When swimming and diving competitions were held in the 1912 Games, one official resigned in protest of the “indecency” of the female participants.

Eventually, in 1928, were track and field events allowed. But there were only five permitted events and the longest was the 800m. It was deemed to be inappropriate and distressing by the IOC and that distance was not run again until 1960.

And in that year – 1960 – women were still only taking part in 44 out of the 150 events at the summer games.

There was a slow increase in female participation over the remaining decades of the 20th century. By 1980, 20% of the competitors in the Olympics were women and by 2000, the numbers had risen beyond 30%.

Winter Games

The winter Olympics were similarly imbalanced in terms of gender participation.

When the first winter Olympics were staged in 1924, only 11 of the 258 competitors were women. Indeed, it wasn’t until the 1936 games that women were allowed to compete in anything other than figure skating. By 1994, the percentage of women in the Winter Games still stood at just 30%.

There has been progress in a new millennium and, with all sports in the Olympic programme now allowing women to compete, by 2016 some 45% of entrants in the Rio Games were women.

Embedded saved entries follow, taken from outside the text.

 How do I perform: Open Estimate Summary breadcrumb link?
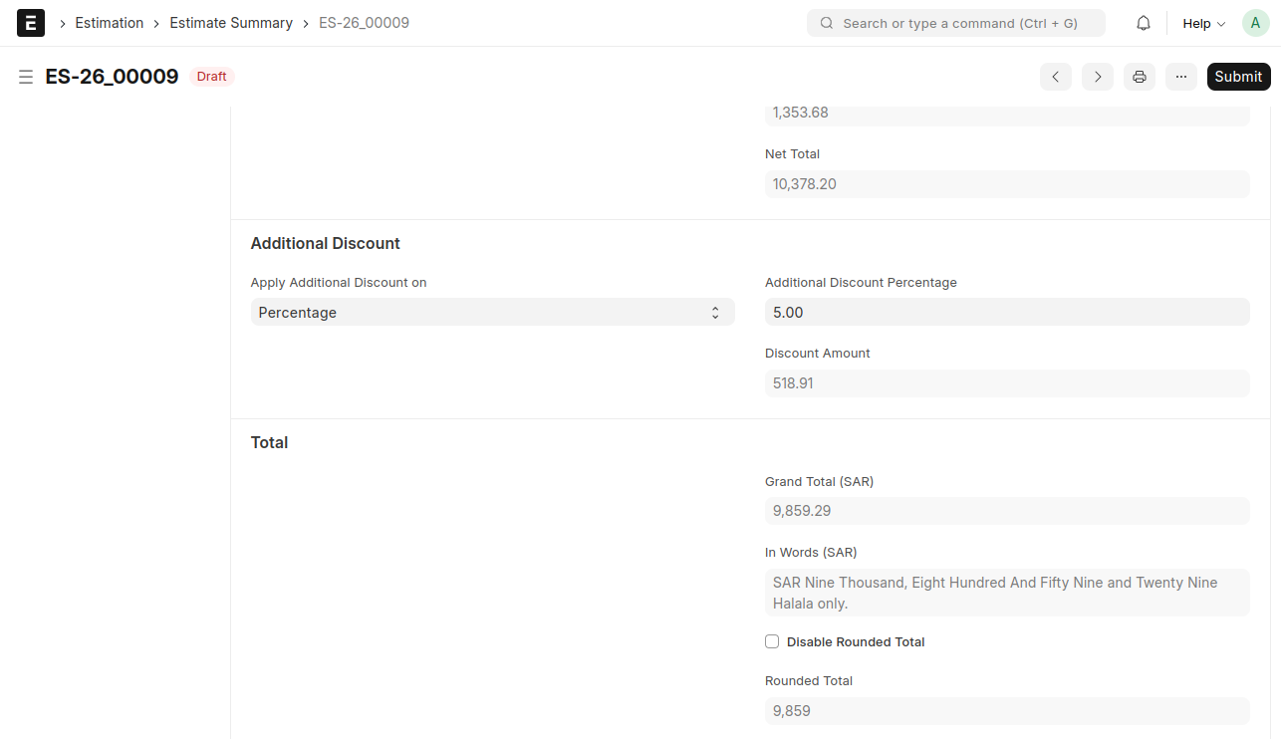pos(231,23)
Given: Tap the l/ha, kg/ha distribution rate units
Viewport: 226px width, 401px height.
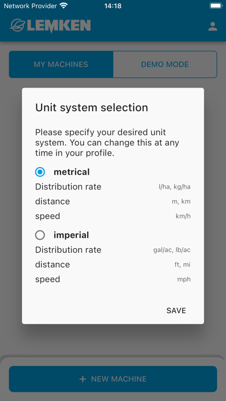Looking at the screenshot, I should [x=174, y=187].
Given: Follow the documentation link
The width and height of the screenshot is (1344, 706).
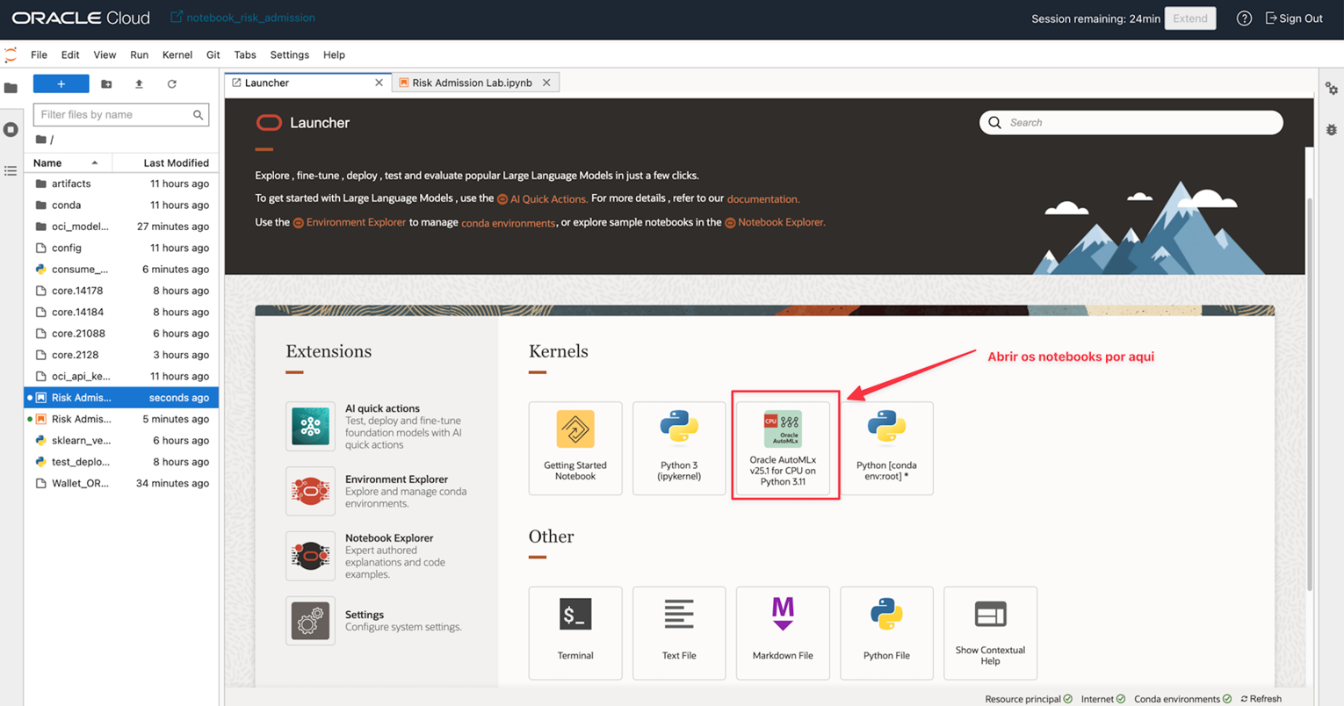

All of this helped the International Olympic Committee to congratulate itself in a Gender Equality Report in 2018 that it “has made great progress in promoting gender equality in terms of balancing the total number of athletes participating at the Games, offering leadership development, advocacy and awareness campaigns, and more recently appointing more women to leadership roles within administration and governance.”

To be fair, there has been huge progress made in terms of athlete participation. The ‘Gender Equality Report’, in seeking to build on this, set out a clear roadmap across 25 recommendations which – if followed – would go a long way towards delivering gender equality across the Olympic movement.

For example, the recommendation that there be balanced gender representation of coaches selected to participate at the Games comes in the wake of statistics which show that just 11% of coaches at Rio 2016 were women.

And then there is Recommendation 18: “The IOC to establish strategic mechanisms to increase the pipeline of female candidates for governance roles in general as well as for executive board positions.”

The report also noted: “A longstanding challenge for organisations is identifying and recruiting women who are interested in taking on governance roles.”

For the IOC, there is huge inequality at senior management and director level. And of the IOC’s Executive Board, there are just four women as against 11 men.

This is obviously a legacy of the past, but it is also a reflection of enduring attitudes in the present.

Which brings us back to Yoshiro Mori and Tokyo.

He should have been told immediately and publicly by the men who run the Olympic movement, led by its President Thomas Bach, that he had to go. He wasn’t.

Instead, it has been the response of the volunteers who have resigned and the sponsors who themselves are under public pressure, that has left Mori with the imperative of resigning – something he proclaimed he would not do.

- Paul Rouse is professor of history at University College Dublin.